В какой-то момент телефон замолчал. Мама сидела за столом, собранная, сосредоточенная, и гипнотизировала старый, разбитый аппарат.
Наверное, в маминой смерти и я виновата. Я переселилась к Андрею, и мама в один момент лишилась и больных, и дочери. Возможно, она решила, что больше никому не нужна. До сих пор не могу себе этого простить.
Мама была против моего переезда.
– Вы с ним не подходите друг другу физиологически, и психотипы у вас разные, вы не сможете жить, – говорила она с цинизмом и откровенностью врача.
– Мама, что за бред? – кипятилась я. – Мы прекрасно друг другу подходим. И не только физиологически, – пыталась съязвить я, – у нас одна профессия, одно дело.
– У нас с твоим отцом тоже была одна профессия, это не означало, что мы понимаем друг друга.
– В каком смысле? – опешила я от такой откровенности.
– Папа мог рискнуть здоровьем пациента, я – никогда.
– Но у него же получалось!
– Да, он был везунчиком… – грустно проговорила мама. – Смелым, рисковым и поэтому – гениальным… У вас, учителей, нет своего маленького кладбища. У вас будут только сломанные судьбы. И твой Андрей уже наломал дров будь здоров. Ты же сама говорила, что он оставил женщину с ребенком.
– Ты же не знаешь, какие там были обстоятельства! – пыталась защитить его я.
– И ты не знаешь, а должна была бы узнать. Он и твою судьбу сломает через колено и пойдет дальше. Он не способен отдавать, только брать. Он ведь не предложил тебе выйти за него замуж?
– Это неважно. Формальность.
– Ну, не скажи. Это ответственность. Значит, он не способен нести ответственность за других. Да и за себя тоже, как мне кажется.
– Тебе нужна бумажка?
– Да, я врач, мне нужна бумажка. Официальное заключение. Но ты решай сама.
– Я уже все решила.
– Я знаю.
Тогда я не поняла, о чем говорит мама. Поняла спустя много лет. Она была права. Даже страшно, как она была права.
Любимые ученики Андрея… Один спился, другой сел в тюрьму, третий покончил жизнь самоубийством. Никто не выбился в люди, как говорится. Ужасные истории. А такие были хорошие мальчики…
У его учеников, тех, кого он особенно выделял, судьбы оказались сломаны. Я все искала разгадку – почему? Откладывала эти мысли на потом и опять к ним возвращалась. Меня всегда удивляло, почему Андрей выбирает себе в любимчики таких детей – странных, нервных, неуравновешенных. Почему именно с ними ему интересно, легко и весело. И вдруг поняла – он сам ведь был такой по натуре. Поэтому и с детьми быстро находил общий язык, поэтому и дети его любили: Андрей Сергеевич вел себя не как мужчина, а как рефлексирующий, обидчивый и заносчивый подросток, такой же, как они – его ученики. Наверное, поэтому дети не любили меня, уважали, боялись, но не любили. Я не опускалась до их уровня. Всегда помнила, что я – взрослая, а они – дети. И я принимаю решения и знаю, как лучше для них. Я была учителем, который всегда прав, а они – учениками, которые должны молчать и слушать. Андрей был с ними на равных. В плохом смысле слова. Он был им другом. Условным. Потому что дружить по-настоящему – нести ответственность, помогать, поддерживать – он не умел.
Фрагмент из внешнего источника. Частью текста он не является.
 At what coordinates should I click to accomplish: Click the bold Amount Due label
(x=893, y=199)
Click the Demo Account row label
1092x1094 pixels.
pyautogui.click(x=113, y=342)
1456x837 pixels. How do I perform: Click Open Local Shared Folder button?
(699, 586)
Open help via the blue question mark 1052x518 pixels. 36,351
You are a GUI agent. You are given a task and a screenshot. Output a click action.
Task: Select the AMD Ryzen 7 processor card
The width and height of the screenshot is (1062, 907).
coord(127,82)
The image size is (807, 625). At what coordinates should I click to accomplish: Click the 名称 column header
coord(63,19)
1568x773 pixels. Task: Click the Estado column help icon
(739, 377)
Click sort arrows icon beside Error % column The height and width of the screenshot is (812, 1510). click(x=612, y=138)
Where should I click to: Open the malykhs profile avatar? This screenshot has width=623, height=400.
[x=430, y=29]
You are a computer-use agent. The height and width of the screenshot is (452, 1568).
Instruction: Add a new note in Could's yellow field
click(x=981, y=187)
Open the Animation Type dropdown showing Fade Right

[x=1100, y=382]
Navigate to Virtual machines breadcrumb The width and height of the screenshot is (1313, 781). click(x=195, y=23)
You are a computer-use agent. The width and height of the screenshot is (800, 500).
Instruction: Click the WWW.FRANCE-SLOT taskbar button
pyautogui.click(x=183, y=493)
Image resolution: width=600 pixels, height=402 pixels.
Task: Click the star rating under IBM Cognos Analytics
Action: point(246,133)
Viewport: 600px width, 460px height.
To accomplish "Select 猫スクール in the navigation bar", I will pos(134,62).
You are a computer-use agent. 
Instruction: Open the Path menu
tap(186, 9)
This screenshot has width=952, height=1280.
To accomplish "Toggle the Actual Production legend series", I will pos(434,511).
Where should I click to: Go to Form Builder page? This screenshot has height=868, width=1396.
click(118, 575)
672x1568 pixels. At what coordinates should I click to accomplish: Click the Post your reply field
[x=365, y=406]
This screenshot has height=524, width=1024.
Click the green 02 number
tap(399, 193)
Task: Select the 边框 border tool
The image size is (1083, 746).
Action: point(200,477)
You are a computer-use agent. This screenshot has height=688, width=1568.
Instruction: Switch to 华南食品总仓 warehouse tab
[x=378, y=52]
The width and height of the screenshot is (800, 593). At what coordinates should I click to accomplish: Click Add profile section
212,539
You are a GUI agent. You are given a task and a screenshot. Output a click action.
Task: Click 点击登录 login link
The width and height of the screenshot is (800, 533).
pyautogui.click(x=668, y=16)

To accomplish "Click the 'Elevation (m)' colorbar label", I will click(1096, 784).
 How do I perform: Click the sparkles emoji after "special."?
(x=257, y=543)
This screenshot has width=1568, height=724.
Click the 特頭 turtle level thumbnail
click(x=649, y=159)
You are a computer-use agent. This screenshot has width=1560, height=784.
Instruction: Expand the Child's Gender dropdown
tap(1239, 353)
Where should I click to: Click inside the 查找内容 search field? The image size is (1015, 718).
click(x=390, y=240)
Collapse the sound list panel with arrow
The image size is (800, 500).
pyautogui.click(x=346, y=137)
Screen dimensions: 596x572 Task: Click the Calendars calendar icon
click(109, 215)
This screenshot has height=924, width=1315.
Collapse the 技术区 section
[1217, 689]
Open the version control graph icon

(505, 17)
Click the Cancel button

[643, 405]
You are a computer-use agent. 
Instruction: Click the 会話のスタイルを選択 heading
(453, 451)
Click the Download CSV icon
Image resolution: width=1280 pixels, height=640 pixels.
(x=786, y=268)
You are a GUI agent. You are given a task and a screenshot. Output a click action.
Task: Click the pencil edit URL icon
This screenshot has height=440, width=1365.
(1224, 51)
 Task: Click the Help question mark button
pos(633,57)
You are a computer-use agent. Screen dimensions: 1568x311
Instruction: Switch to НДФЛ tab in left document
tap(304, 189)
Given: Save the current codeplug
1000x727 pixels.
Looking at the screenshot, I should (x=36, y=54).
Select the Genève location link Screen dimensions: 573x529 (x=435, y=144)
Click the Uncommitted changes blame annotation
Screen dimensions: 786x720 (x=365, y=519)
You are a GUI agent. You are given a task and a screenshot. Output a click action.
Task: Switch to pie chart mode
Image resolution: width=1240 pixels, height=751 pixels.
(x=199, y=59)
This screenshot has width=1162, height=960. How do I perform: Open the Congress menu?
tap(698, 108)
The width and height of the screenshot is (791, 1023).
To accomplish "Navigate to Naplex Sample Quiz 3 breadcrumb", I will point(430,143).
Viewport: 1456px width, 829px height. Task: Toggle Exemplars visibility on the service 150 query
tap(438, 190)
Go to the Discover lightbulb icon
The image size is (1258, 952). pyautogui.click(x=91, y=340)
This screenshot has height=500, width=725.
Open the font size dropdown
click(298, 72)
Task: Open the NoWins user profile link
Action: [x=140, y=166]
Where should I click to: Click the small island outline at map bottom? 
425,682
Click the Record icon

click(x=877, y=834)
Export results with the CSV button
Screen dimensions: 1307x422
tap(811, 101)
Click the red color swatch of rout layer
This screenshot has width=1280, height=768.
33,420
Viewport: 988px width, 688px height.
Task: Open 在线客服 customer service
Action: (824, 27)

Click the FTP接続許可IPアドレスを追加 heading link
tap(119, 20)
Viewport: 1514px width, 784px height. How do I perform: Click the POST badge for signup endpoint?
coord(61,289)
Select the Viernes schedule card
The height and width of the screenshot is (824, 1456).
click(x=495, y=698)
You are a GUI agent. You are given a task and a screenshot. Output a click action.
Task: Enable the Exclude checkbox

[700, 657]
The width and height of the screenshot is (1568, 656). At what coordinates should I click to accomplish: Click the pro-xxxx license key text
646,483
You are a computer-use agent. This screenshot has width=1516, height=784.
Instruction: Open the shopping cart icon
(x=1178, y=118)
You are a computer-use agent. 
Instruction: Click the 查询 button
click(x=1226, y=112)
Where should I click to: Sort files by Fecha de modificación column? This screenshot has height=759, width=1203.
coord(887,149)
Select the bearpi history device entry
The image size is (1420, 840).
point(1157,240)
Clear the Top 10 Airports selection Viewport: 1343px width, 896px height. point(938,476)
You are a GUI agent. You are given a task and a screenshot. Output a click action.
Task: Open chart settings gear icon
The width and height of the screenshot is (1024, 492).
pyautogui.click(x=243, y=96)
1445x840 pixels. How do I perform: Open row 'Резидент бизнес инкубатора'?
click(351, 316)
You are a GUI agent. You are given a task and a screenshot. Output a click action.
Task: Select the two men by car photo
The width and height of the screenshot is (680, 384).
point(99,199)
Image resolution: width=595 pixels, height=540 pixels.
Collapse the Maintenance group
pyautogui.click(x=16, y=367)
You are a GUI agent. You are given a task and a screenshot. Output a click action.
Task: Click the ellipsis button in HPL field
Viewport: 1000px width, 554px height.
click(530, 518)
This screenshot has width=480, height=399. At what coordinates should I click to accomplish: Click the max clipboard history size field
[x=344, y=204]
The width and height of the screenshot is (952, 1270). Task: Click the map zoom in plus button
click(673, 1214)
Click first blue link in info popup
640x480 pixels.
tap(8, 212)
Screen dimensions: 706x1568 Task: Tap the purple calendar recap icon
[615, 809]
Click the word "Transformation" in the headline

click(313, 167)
Новости, как всегда, приносила Лена.
– Вы помните Вову Алексеева?
– Нет, не очень, – ответила я.
Конечно, я его помнила, еще бы нет. Умный парень с явными математическими способностями. Яркий, талантливый. Но… гадкий внутри. Нагловатый, с большим самомнением. Меня он ни во что не ставил. Считал занудной дурой. Андрей его любил, выделял. Смеялся надо мной. Защищал его – говорил, что мальчик может позволить себе такое поведение. Он – не средний зубрила, «каких ты любишь», – добавлял он. Мы с ним спорили до крика.